Rayer avait enfourché sa machine ; et, sans avoir pensé à saluer Antoine, il s'éloigna entre deux giclements de boue.
IX
Les deux frères reprirent leur chemin, sans que Jacques émît le moindre commentaire sur cette rencontre. D'ailleurs, le vent qui s'engouffrait dans leurs vêtements et semblait spécialement s'acharner contre le parapluie d'Antoine rendait toute conversation très difficile.
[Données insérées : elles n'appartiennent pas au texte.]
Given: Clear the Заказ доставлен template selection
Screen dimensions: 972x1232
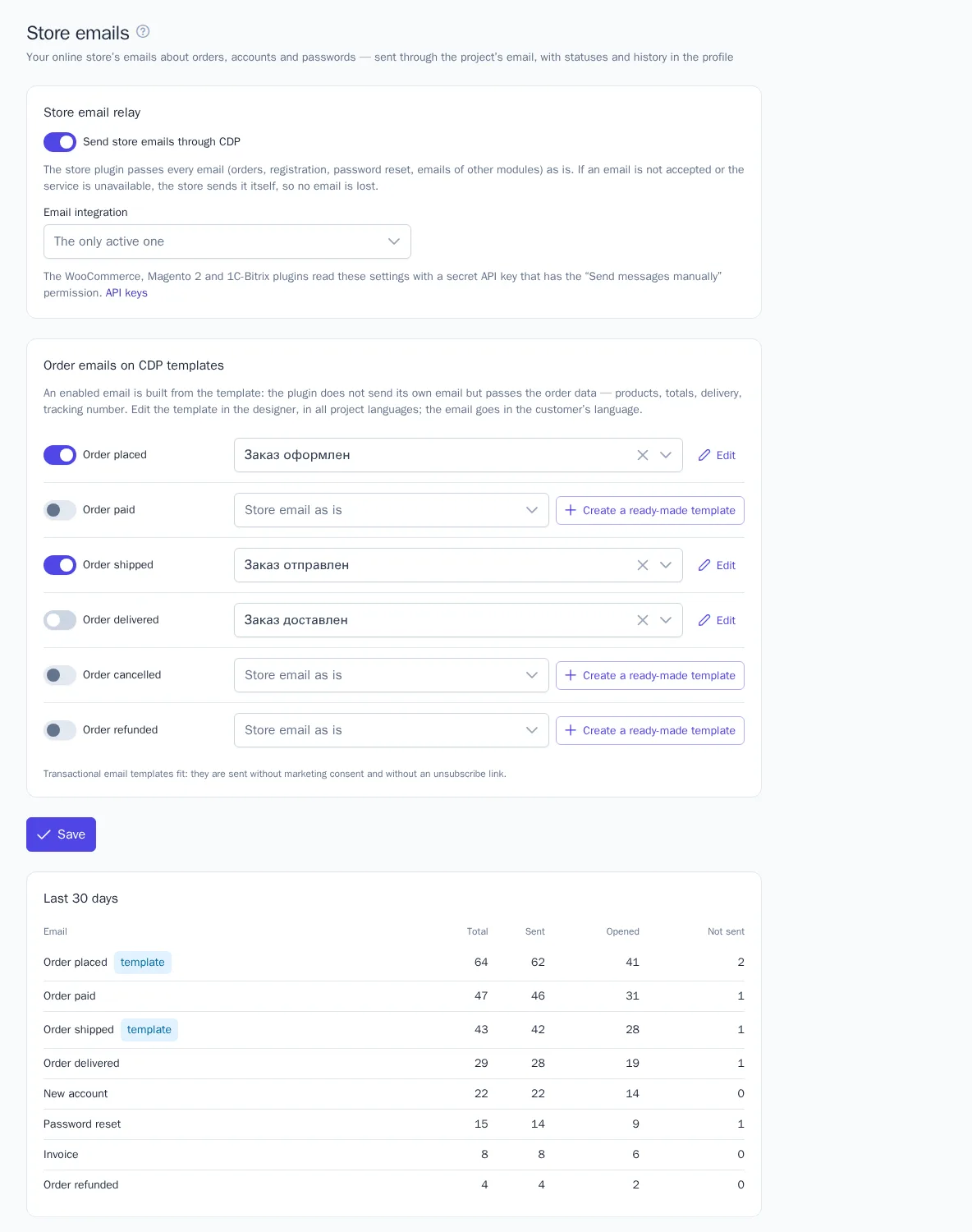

Pourtant, au pire moment, comme ils attaquaient la place de la Riponne — vaste esplanade où tous les vents du ciel semblaient venus s'affronter — Jacques, indifférent à la pluie qui le cinglait, ralentit subitement le pas et demanda :
— « Pourquoi donc, à table, tout à l'heure, as-tu dit :… l'Angleterre ? »
Antoine flaira une intention agressive. Gêné, il s'en tira par quelques mots confus, qu'emporta le vent.
— « Qu'est-ce que tu dis ? » fit Jacques, qui n'avait rien entendu. Il s'était rapproché et marchait de biais, offrant son épaule en coupe-vent ; l'œil interrogateur qu'il fixait sur son frère marquait tant d'insistance qu'Antoine, acculé, eut scrupule à mentir.
— « Eh bien, mais… à cause… des roses rouges ! » avoua-t-il.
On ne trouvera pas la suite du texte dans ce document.